═══ SELECTED TEXT

Sum of squares: \(\Sigma (X_d - \overline{X}_d)^2 = 54.889\)
Standard deviation of the differences: \(s_d=\sqrt{\frac{\sum (X_d-\overline{X}_d)^{2}}{n-1}} = \sqrt{\frac{54.889}{9-1}}=2.619\)
Test statistic: \(t=\frac{\overline{X}_d- \mu_0}{\frac{s_d}{\sqrt{n}}}=\frac{\frac{1}{9}}{\frac{2.619}{\sqrt{9}}}=0.127\)
\(df=n-1=9-1=8\)
We can construct a \(t\) distribution with 8 degrees of freedom and determine what proportion of the curve falls beyond a \(t\) score of 0.127. This is a two-tailed test, so we need to take into account both the left and right sides of the curve.
\(p=0.4510+0.4510=0.9020\)
We will compare our \(p\)-value from step 3 to a standard alpha level of 0.05.
Because \(p>\alpha\), we fail to reject the null hypothesis.
There is not sufficient evidence to state that scores on the two quizzes are different.
8.3.3 - Minitab: Paired Means Test
8.3.3 - Minitab: Paired Means TestThe steps for constructing a confidence interval or conducting a paired means \(t\) in Minitab are identical. The output that the procedure provides includes both the confidence interval and the \(p\)-value for determining statistical significance.
Minitab® – Conducting a Paired Means Test
Let's compare students' SAT-Math scores to their SAT-Verbal scores.

══════

GIVEN REQUEST 1 ::
Output the part of the paired t-test text that opens with the words containing "We will compare" and closes with "their SAT-Verbal scores.".
GIVEN REQUEST 2 ::
In the paired t-test text, what alpha level is the p-value compared to?

═══ RECORD SET

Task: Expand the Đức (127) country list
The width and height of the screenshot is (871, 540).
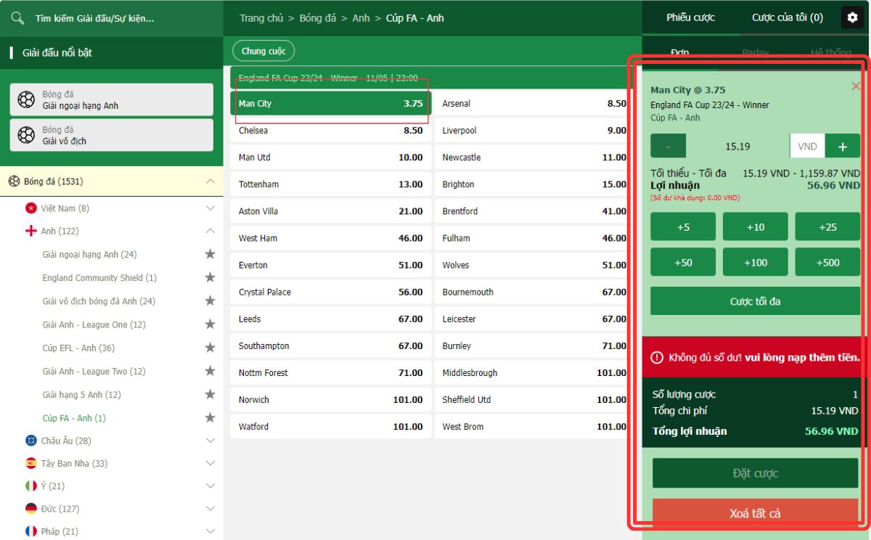Action: coord(210,509)
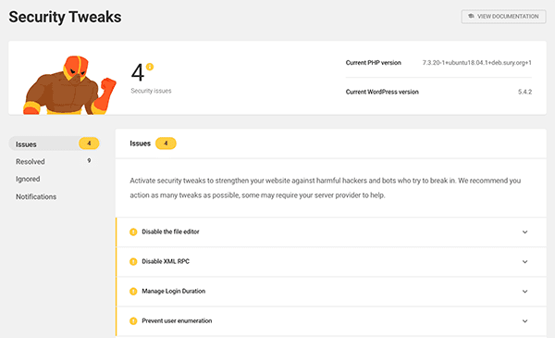The image size is (555, 338).
Task: Click the Disable the file editor title
Action: pyautogui.click(x=170, y=232)
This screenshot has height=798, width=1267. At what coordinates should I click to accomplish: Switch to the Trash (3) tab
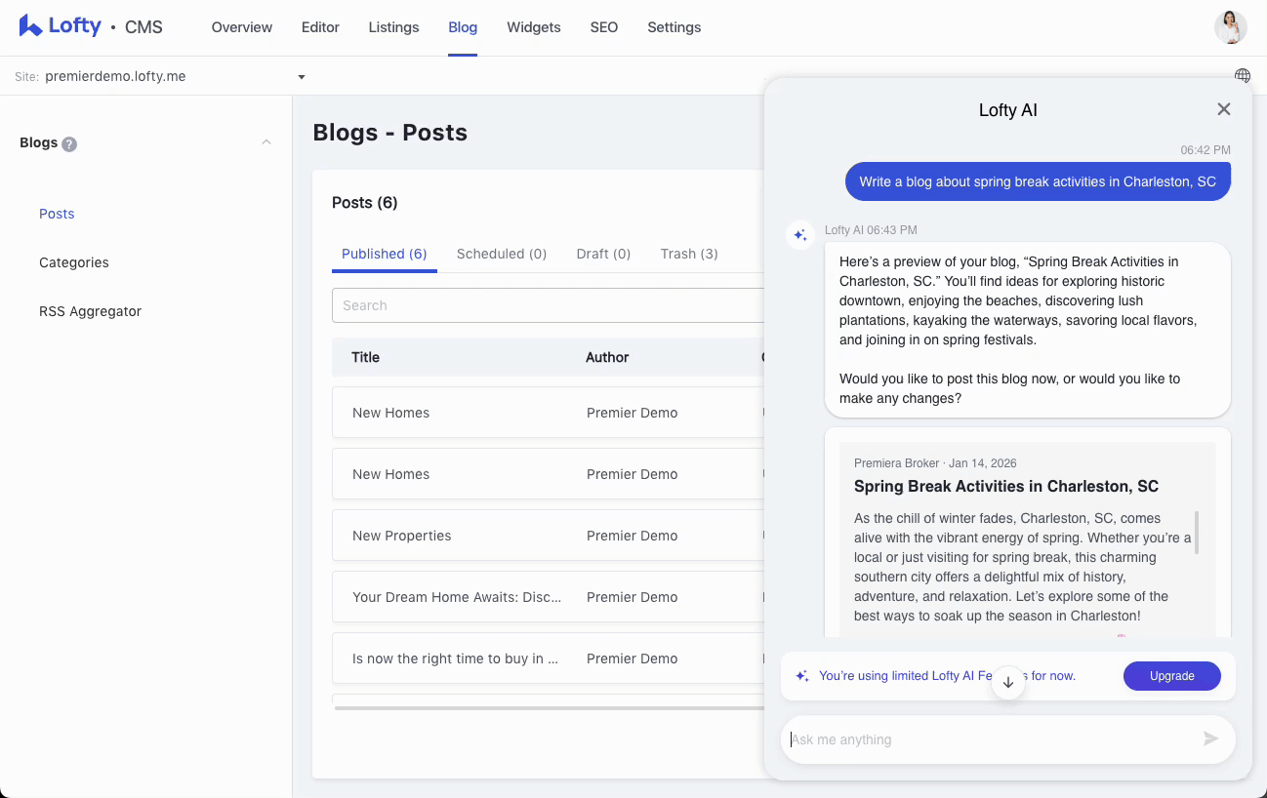(688, 254)
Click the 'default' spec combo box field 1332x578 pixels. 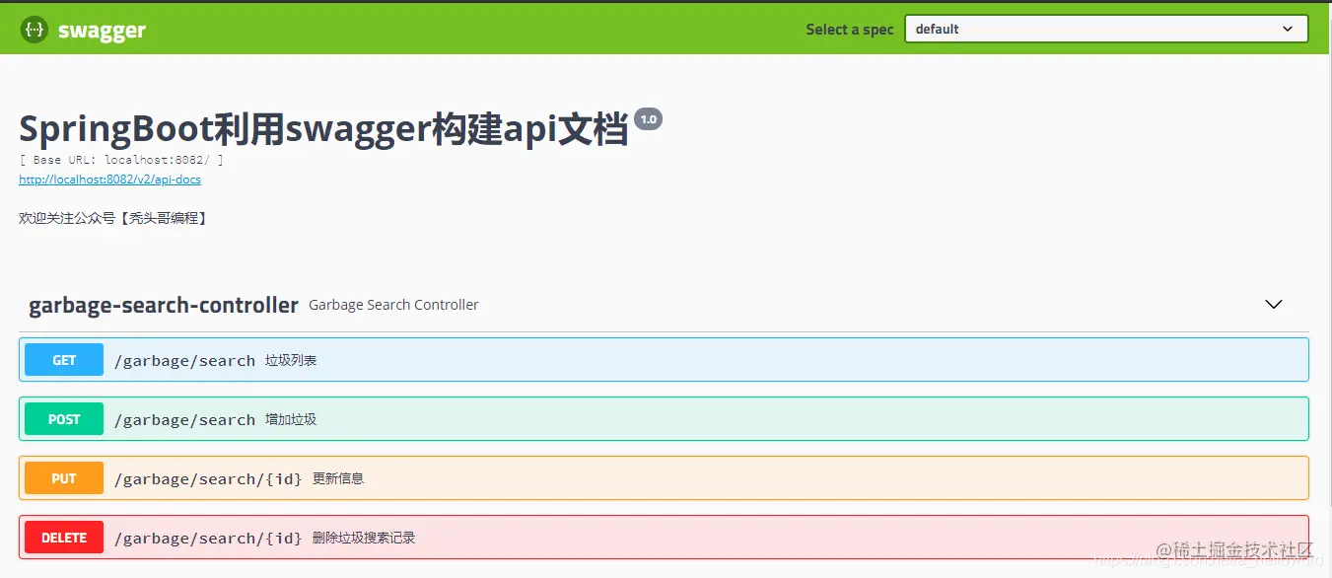tap(1104, 29)
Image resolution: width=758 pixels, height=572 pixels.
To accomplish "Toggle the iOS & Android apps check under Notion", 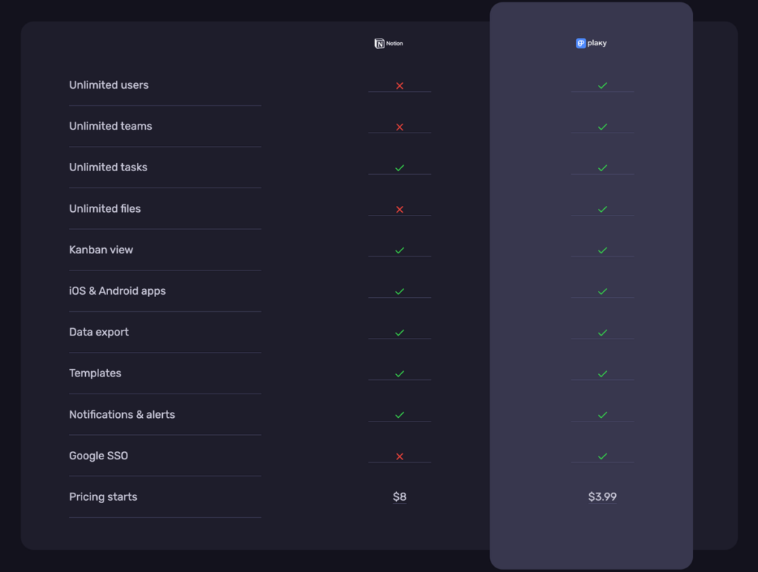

══════

RESULT 1 ::
We will compare our \(p\)-value from step 3 to a standard alpha level of 0.05.
Because \(p>\alpha\), we fail to reject the null hypothesis.
There is not sufficient evidence to state that scores on the two quizzes are different.
8.3.3 - Minitab: Paired Means Test
8.3.3 - Minitab: Paired Means TestThe steps for constructing a confidence interval or conducting a paired means \(t\) in Minitab are identical. The output that the procedure provides includes both the confidence interval and the \(p\)-value for determining statistical significance.
Minitab® – Conducting a Paired Means Test
Let's compare students' SAT-Math scores to their SAT-Verbal scores.

RESULT 2 ::
A standard alpha level of 0.05.